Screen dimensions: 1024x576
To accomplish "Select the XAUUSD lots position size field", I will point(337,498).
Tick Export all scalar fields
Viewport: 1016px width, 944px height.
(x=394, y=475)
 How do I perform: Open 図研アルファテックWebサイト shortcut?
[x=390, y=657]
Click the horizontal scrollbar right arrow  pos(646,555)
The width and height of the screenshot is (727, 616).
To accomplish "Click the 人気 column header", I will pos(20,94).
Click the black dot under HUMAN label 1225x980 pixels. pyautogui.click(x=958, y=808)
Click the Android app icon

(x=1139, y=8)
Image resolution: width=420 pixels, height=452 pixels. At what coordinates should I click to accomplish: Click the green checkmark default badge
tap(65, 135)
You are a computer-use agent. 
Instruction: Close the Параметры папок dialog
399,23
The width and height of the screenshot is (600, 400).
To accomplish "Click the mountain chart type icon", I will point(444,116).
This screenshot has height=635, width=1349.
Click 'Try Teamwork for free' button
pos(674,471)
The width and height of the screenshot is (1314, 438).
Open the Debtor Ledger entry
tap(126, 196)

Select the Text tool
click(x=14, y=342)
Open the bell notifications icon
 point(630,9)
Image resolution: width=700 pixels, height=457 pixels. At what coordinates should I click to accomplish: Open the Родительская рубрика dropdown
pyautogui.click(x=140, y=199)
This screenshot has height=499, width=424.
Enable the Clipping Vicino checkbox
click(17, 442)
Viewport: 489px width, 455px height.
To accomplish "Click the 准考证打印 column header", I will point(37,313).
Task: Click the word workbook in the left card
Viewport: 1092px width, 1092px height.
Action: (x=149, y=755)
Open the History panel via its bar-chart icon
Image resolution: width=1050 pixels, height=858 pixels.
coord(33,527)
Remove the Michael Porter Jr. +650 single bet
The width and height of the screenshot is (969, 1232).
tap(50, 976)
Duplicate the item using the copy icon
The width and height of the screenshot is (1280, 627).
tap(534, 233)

= Exercise =
Filter the lines above so that only those with the string "column" remain, then copy them.

= Exercise response =
To accomplish "Click the 人気 column header", I will pos(20,94).
To accomplish "Click the 准考证打印 column header", I will point(37,313).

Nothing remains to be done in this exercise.